• **WHAT YOU WILL DO**: In the profile, rewrite the paragraph beginning "My present career wasn't in the plan" as a short bulleted list that keeps its main facts.

• **PASSAGE SHOWN**:

Profile: David Orlando

I had a good Florida season this year: I had women crying in my office on only four occasions.

Am I a domestic-disputes lawyer? A psychotherapist? Nope. I’m assistant manager in charge of stabling (among other services) at the West Palm Beach horse shows run by Stadium Jumping, Inc.

That’s only one of the stops on the A circuit, where I work year-round, but it’s the biggest-getting bigger-and by far the toughest. This year it had 42 stabling tents and miles of water pipe to maintain. More than three thousand horses stayed on the showgrounds; another thousand or so came and went from surrounding farms.

The sheer numbers of exhibitors and horses would be a major challenge, but add Palm Beach’s mix of turnout paddocks and private riding areas, plus the chronic parking shortage, and you’ll understand why, once I’ve wrapped up Palm Beach for the winter, anything I come up against in the summer seems relatively easy.

But I said relatively easy. There’s no really easy answer when I arrive at a show somewhere on my schedule and learn that we have a hundred more horses entered than we have stalls to put them in. (With the horse-show industry’s rapid growth, this kind of overbooking has become commonplace.) Do I call a bunch of exhibitors and tell them they’re actually on a waiting list, or-assuming we have space on the grounds-call a tent company and beg for tent stabling at short notice?

And where tents are concerned, there’s also no easy solution to a problem like the one I faced when Hurricane Bertha was about to hit a South Carolina horse show five years ago. First we had to evacuate all the horses from the showgrounds to temporary stabling elsewhere. Then, because the tent company’s crew couldn’t come in time to take the stabling tents down before the hurricane was expected to hit, our horse-show crew pitched in and worked for seven hours to do it. Fortunately, Bertha bypassed us. The tent-company crew helped us put the tents back up-and I knew that, after helping them out in a jam, I’d get a better response the next time I called with a last-minute stabling shortage.

My present career wasn’t in the plan when I majored in business management at Moravian College in Bethlehem, Pennsylvania. But I’d been around horses all my life, showing hunters as a junior and qualifying for Indoors my final year; I liked the show environment. As soon as I got out of college, in 1991, I was back on the circuit: not riding, but working on jump crews. I enjoyed the “backstage” side of things and started working my way up. I became an assistant to Maury McGrath, then the stable manager at Devon and a number of other shows; he had considerable expertise with computers, and he taught me a lot in that area among others. When he moved on to oversee the Palm Beach facility full-time, he gave me the opportunity to assume the stable management at all the other shows he’d previously done.

Dataset entries:

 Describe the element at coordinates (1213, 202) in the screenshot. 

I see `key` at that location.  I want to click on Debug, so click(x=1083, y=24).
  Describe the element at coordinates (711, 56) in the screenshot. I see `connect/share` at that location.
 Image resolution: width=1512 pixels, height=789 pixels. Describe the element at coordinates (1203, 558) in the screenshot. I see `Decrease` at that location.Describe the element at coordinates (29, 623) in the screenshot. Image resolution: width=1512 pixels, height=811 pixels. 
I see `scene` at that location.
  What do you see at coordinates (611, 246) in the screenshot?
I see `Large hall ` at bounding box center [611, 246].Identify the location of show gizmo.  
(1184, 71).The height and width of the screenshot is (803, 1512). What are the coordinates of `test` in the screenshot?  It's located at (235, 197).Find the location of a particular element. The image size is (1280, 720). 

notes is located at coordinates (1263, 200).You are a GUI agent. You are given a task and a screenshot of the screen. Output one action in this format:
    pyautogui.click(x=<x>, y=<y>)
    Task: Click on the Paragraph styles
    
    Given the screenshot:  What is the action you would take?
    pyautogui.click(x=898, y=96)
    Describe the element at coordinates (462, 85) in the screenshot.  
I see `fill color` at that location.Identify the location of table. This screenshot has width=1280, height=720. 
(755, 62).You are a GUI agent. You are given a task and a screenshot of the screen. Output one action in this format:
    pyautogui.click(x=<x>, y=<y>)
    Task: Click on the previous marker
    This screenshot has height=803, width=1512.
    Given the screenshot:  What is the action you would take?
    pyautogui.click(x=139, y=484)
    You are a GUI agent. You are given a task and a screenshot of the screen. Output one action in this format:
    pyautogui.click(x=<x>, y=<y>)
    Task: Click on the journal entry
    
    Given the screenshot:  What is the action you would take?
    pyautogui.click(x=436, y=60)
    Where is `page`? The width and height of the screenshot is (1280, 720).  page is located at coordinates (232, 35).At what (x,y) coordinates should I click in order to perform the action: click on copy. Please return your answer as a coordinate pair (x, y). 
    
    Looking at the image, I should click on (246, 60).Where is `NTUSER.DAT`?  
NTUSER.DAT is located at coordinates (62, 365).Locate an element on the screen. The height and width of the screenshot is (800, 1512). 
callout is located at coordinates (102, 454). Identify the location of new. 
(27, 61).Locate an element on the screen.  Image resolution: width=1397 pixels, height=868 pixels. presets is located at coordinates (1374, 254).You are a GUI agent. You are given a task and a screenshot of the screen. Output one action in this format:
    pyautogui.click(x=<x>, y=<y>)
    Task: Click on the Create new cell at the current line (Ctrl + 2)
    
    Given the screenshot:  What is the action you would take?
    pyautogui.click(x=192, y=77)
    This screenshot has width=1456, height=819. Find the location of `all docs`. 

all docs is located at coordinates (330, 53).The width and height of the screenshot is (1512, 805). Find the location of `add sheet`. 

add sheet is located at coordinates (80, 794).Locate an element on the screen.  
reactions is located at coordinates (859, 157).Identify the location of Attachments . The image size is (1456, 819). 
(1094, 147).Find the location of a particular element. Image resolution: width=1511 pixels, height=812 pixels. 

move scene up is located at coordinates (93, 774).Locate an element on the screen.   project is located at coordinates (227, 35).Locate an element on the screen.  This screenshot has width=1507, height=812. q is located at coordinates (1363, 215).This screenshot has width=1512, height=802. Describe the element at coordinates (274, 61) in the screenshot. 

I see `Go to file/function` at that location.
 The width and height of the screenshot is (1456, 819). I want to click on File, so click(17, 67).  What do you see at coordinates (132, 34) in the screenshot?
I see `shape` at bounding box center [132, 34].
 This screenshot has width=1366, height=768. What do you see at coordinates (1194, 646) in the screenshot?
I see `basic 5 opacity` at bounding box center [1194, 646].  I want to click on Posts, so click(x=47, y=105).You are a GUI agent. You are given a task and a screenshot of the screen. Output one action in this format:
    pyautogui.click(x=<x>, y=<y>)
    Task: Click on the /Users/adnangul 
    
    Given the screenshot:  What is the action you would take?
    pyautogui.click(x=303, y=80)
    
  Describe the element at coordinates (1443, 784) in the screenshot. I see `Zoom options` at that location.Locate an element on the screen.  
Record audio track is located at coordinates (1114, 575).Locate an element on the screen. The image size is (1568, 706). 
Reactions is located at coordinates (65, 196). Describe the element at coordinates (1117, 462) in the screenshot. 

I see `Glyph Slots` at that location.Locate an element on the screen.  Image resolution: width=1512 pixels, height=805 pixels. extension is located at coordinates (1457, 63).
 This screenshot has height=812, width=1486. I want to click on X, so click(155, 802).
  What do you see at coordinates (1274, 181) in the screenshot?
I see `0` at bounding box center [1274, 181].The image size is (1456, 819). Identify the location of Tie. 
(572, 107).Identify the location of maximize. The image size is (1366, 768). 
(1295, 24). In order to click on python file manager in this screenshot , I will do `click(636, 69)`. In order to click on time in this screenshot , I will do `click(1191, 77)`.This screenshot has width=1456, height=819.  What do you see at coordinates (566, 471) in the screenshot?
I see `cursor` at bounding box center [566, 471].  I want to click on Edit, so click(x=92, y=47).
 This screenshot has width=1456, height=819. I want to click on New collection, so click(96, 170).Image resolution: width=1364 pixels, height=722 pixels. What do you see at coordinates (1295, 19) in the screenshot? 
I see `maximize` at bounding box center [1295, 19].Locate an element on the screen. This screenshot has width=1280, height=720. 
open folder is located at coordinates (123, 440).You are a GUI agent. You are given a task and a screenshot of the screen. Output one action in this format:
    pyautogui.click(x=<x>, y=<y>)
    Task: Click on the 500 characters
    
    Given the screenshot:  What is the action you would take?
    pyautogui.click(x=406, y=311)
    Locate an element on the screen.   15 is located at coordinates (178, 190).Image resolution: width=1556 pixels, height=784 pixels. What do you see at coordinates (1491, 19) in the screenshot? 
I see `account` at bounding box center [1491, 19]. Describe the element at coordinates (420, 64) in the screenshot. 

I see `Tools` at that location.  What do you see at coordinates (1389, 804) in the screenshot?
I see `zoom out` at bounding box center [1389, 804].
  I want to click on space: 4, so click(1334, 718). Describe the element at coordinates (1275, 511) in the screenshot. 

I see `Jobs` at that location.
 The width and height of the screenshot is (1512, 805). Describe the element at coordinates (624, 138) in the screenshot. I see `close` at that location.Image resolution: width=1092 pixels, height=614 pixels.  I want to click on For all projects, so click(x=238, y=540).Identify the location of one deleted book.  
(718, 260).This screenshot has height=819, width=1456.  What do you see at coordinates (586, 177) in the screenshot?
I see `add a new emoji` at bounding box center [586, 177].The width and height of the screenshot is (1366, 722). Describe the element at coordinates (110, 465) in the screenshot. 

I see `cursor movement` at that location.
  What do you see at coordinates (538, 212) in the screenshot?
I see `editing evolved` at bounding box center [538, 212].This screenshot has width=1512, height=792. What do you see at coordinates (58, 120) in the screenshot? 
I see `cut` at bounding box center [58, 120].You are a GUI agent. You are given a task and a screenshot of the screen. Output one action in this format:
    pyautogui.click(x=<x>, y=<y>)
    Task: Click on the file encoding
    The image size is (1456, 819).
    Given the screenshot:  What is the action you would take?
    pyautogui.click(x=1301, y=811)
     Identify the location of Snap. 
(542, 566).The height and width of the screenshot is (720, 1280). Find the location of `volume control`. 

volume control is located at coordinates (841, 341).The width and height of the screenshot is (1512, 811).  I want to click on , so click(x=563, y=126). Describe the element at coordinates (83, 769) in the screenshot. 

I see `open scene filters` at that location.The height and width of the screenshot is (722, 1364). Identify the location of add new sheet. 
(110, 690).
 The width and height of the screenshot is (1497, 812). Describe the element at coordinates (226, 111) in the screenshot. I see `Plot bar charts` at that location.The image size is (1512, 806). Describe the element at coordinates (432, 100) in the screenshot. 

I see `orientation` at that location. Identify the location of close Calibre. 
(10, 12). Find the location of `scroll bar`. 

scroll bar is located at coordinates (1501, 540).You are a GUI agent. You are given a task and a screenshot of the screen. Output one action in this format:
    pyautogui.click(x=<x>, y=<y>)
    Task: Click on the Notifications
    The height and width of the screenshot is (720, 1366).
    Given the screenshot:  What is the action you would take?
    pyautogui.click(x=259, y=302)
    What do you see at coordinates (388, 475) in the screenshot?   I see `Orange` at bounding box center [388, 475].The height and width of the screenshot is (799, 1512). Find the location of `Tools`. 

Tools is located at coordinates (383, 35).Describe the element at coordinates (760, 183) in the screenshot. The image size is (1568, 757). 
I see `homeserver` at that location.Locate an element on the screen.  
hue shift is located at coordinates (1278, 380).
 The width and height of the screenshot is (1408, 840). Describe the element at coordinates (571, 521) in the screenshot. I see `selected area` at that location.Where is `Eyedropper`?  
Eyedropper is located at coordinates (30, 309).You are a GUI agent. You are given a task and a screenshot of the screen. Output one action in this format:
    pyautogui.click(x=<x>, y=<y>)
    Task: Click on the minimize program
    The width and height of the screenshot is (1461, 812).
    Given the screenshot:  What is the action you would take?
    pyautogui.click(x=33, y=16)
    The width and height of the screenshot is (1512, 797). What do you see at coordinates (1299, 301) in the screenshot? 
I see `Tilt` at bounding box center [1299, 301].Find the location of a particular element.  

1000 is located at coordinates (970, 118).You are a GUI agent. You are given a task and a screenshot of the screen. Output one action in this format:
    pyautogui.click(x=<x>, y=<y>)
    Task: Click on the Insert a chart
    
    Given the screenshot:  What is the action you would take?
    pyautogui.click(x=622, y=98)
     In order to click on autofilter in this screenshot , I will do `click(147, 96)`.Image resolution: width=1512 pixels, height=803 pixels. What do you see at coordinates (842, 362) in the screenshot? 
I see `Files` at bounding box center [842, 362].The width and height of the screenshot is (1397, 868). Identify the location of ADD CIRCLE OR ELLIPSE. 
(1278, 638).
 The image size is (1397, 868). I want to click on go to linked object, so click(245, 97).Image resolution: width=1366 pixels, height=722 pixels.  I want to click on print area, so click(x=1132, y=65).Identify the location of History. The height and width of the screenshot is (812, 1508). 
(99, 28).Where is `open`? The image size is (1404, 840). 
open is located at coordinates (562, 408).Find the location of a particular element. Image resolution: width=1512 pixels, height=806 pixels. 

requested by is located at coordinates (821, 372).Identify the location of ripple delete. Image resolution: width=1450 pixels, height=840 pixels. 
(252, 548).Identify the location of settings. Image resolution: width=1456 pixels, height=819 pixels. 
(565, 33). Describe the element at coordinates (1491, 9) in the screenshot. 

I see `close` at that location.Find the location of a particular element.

• **RESPONSE AREA**:
- Majored in business management at Moravian College in Bethlehem, Pennsylvania, without planning on this career.
- Had been around horses all my life, showing hunters as a junior and qualifying for Indoors in my final year.
- Returned to the circuit right after college in 1991, working on jump crews rather than riding.
- Enjoyed the "backstage" side and worked my way up.
- Became an assistant to Maury McGrath, then stable manager at Devon and other shows, who taught me a lot, especially about computers.
- Took over stable management at his other shows when he moved on to run the Palm Beach facility full-time.